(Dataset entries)
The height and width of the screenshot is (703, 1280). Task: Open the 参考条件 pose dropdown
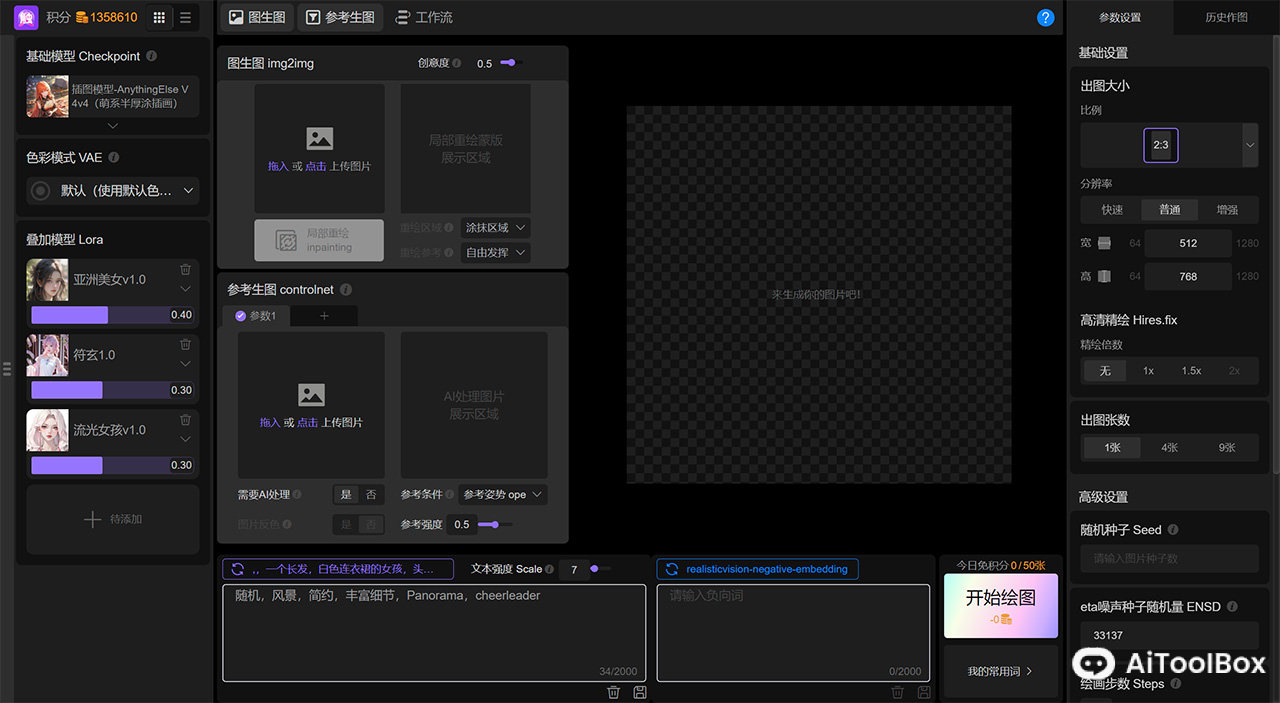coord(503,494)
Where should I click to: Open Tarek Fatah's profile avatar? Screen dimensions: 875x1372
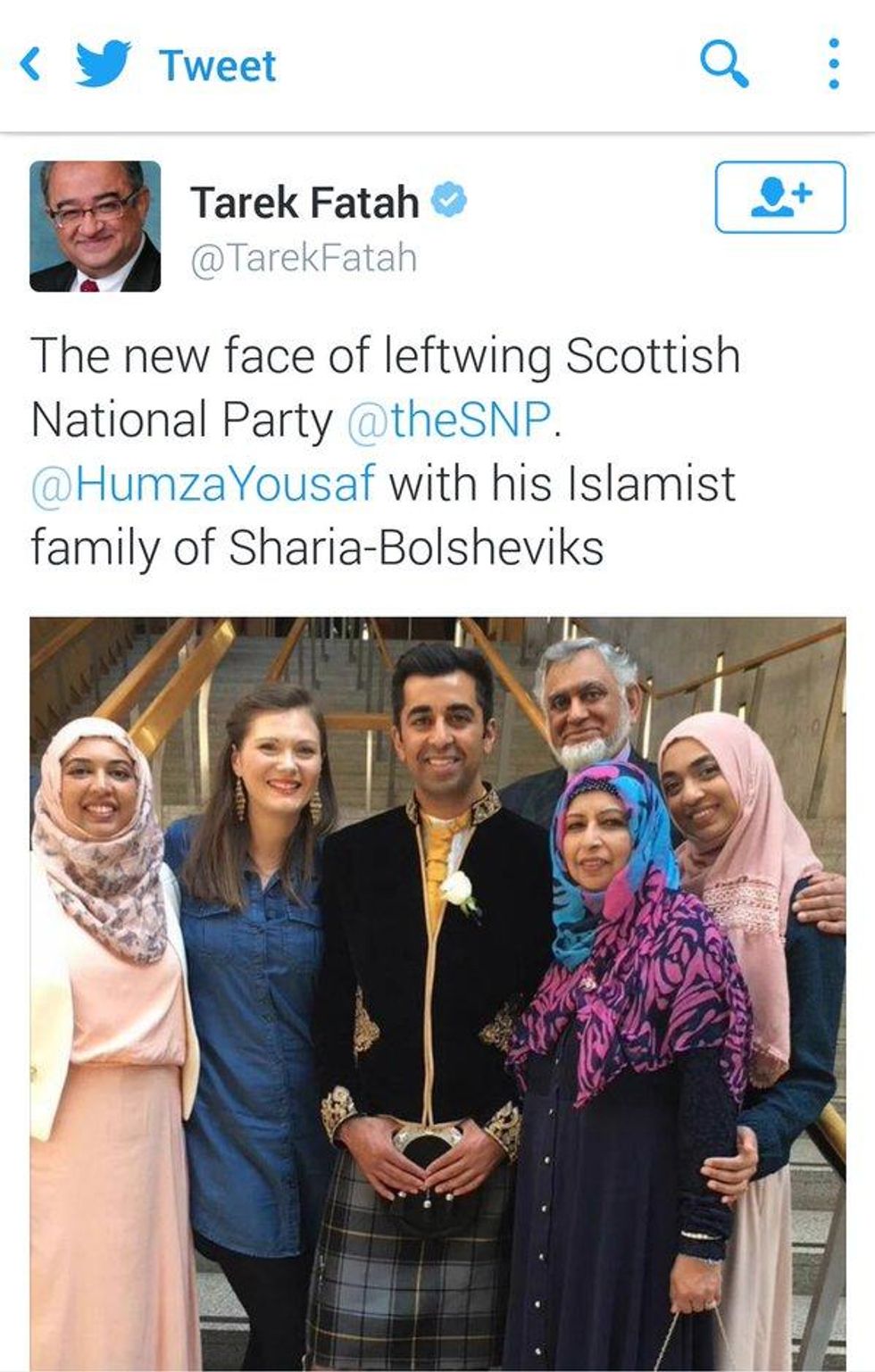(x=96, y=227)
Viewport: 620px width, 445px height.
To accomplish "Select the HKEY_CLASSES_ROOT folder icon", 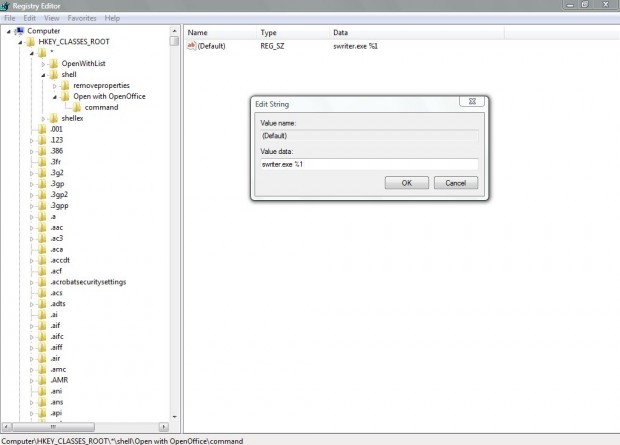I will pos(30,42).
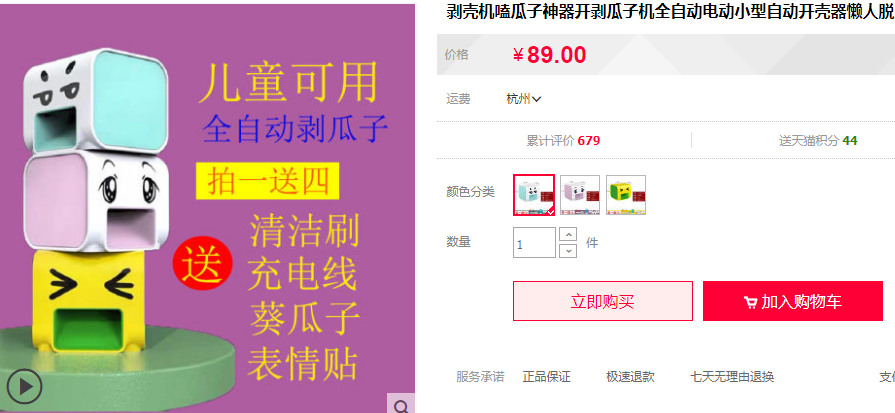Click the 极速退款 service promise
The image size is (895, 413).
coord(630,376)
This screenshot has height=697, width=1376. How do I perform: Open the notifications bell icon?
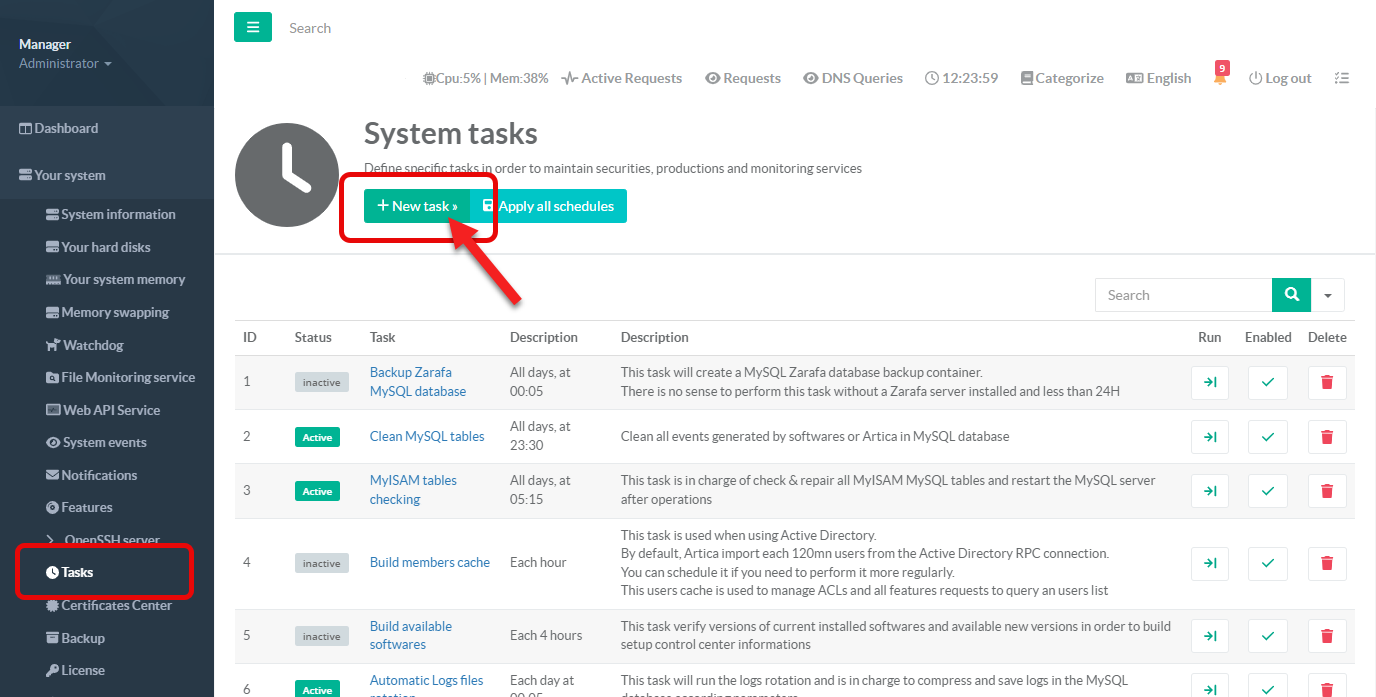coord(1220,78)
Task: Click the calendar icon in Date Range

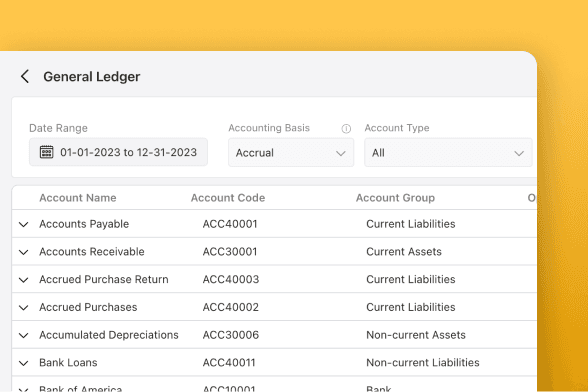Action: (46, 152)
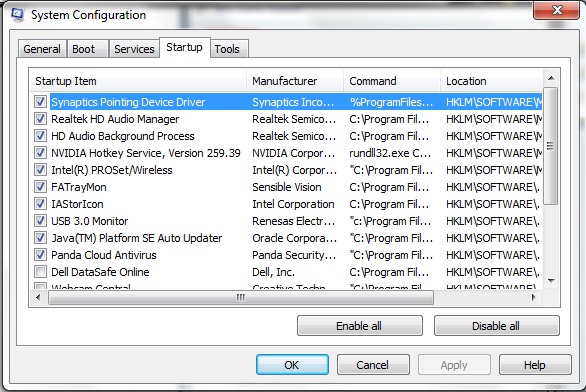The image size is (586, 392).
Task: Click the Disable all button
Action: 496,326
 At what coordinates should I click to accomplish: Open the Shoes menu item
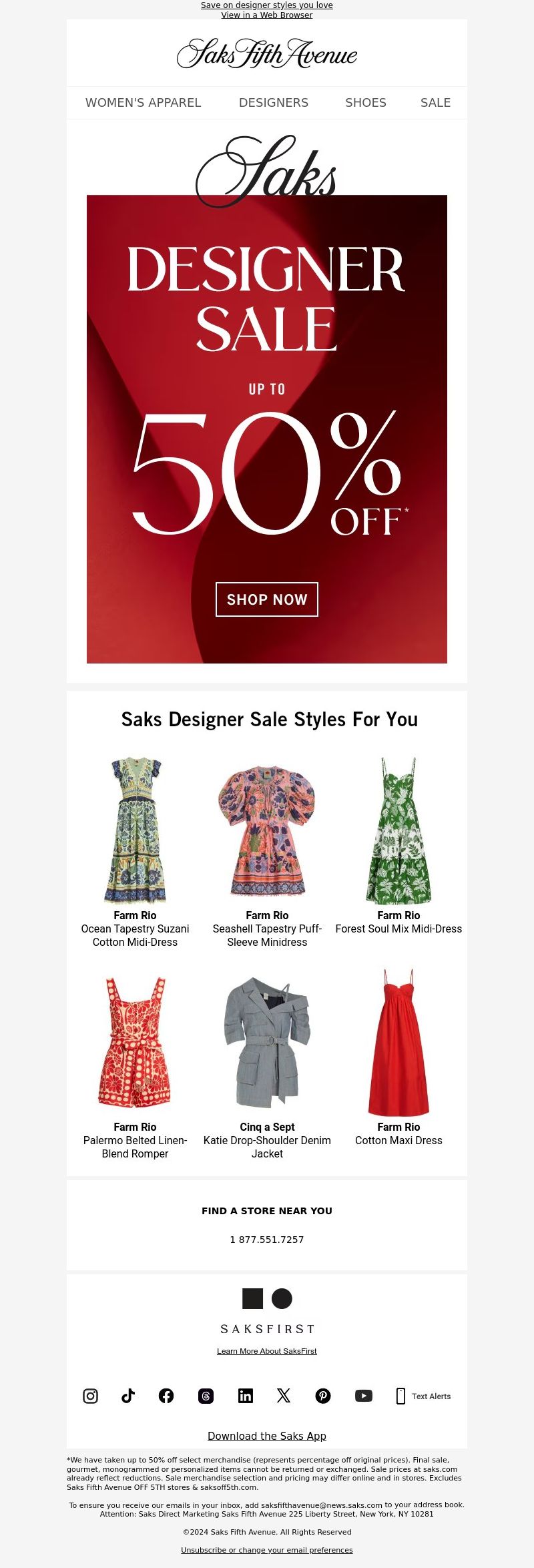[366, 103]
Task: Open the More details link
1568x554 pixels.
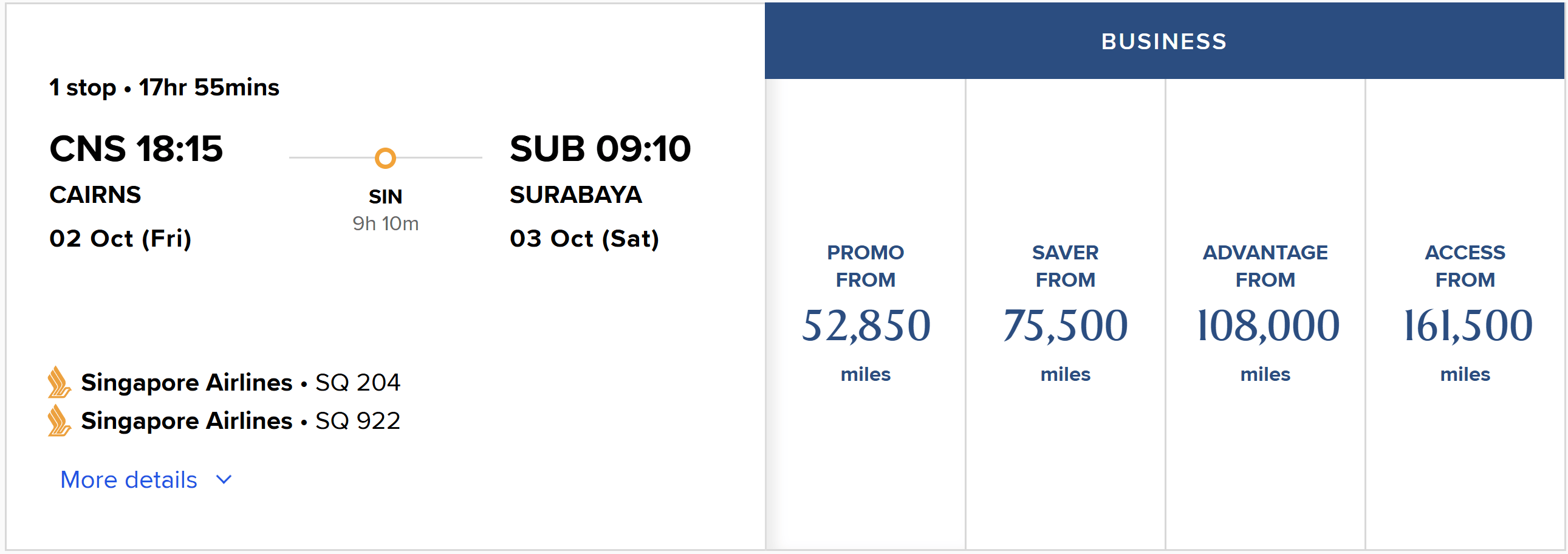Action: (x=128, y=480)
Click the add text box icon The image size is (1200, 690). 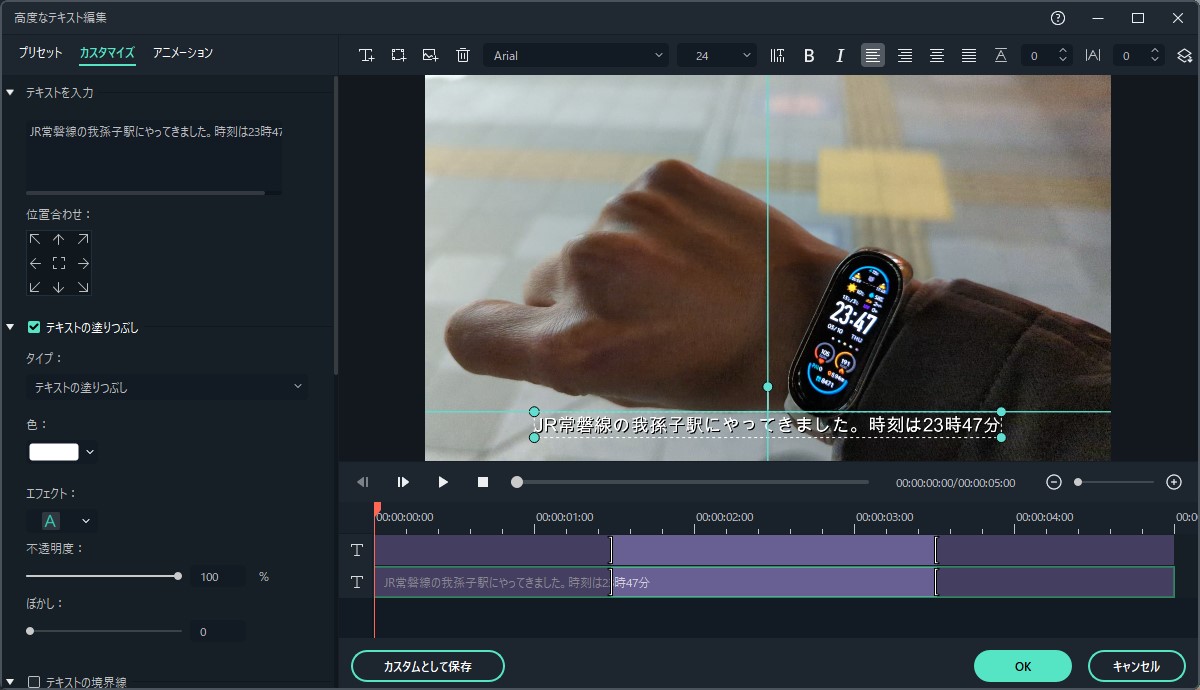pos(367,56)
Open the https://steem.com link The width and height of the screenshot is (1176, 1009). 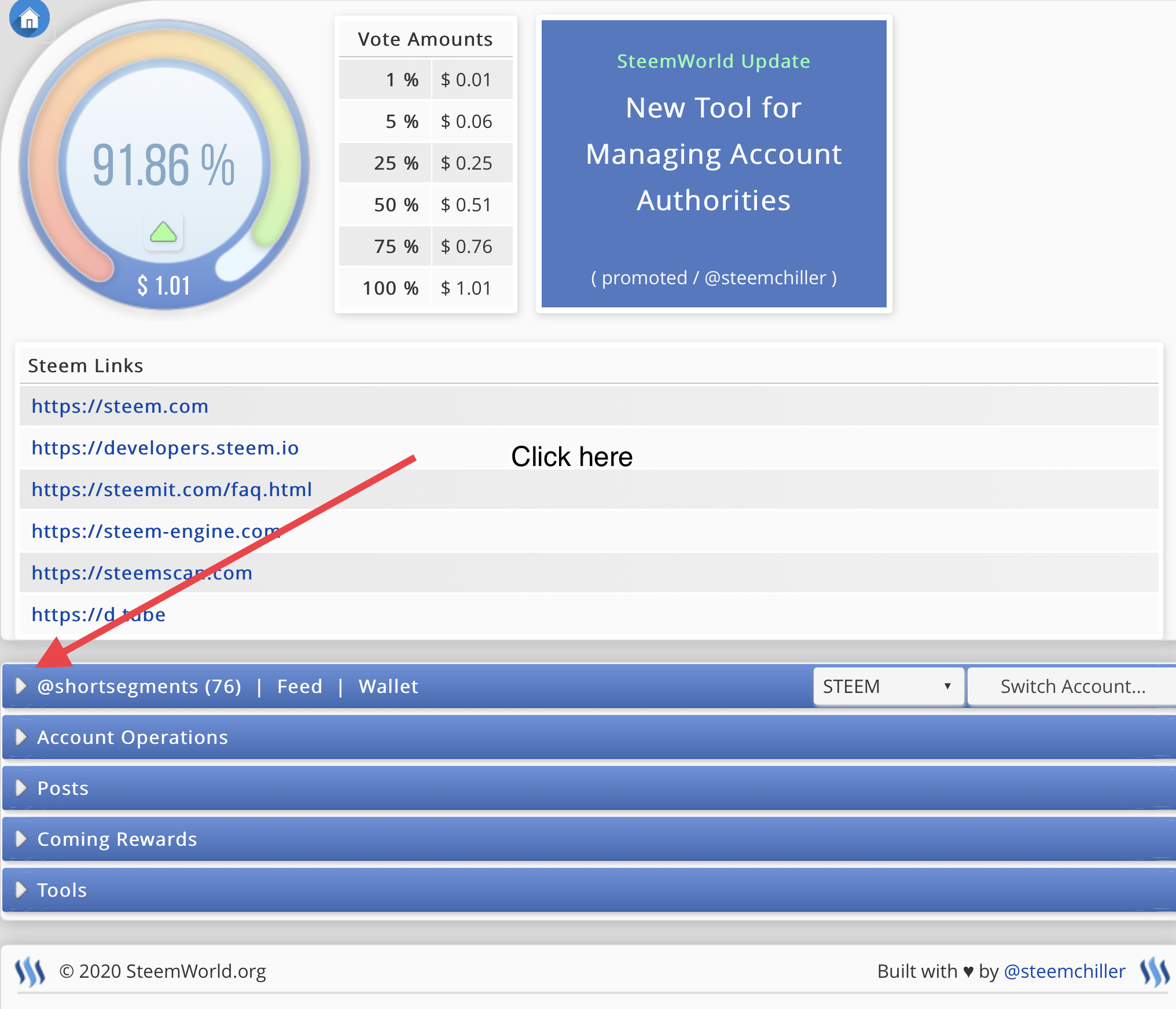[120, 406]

** What to do **
Please arrange the stretch of data from the start through the line containing "(x=96, y=227)" as a two-column CSV with the headers input and output, one row for each text and its answer. Put each field in quotes, replace line breaks with spaces, and omit the pictures.

** Problem solution **
input,output
"The height and width of the screenshot is (703, 1280). Task: Open the 参考条件 pose dropdown","coord(503,494)"
"Where should I click to: Open Tarek Fatah's profile avatar? Screen dimensions: 875x1372","(x=96, y=227)"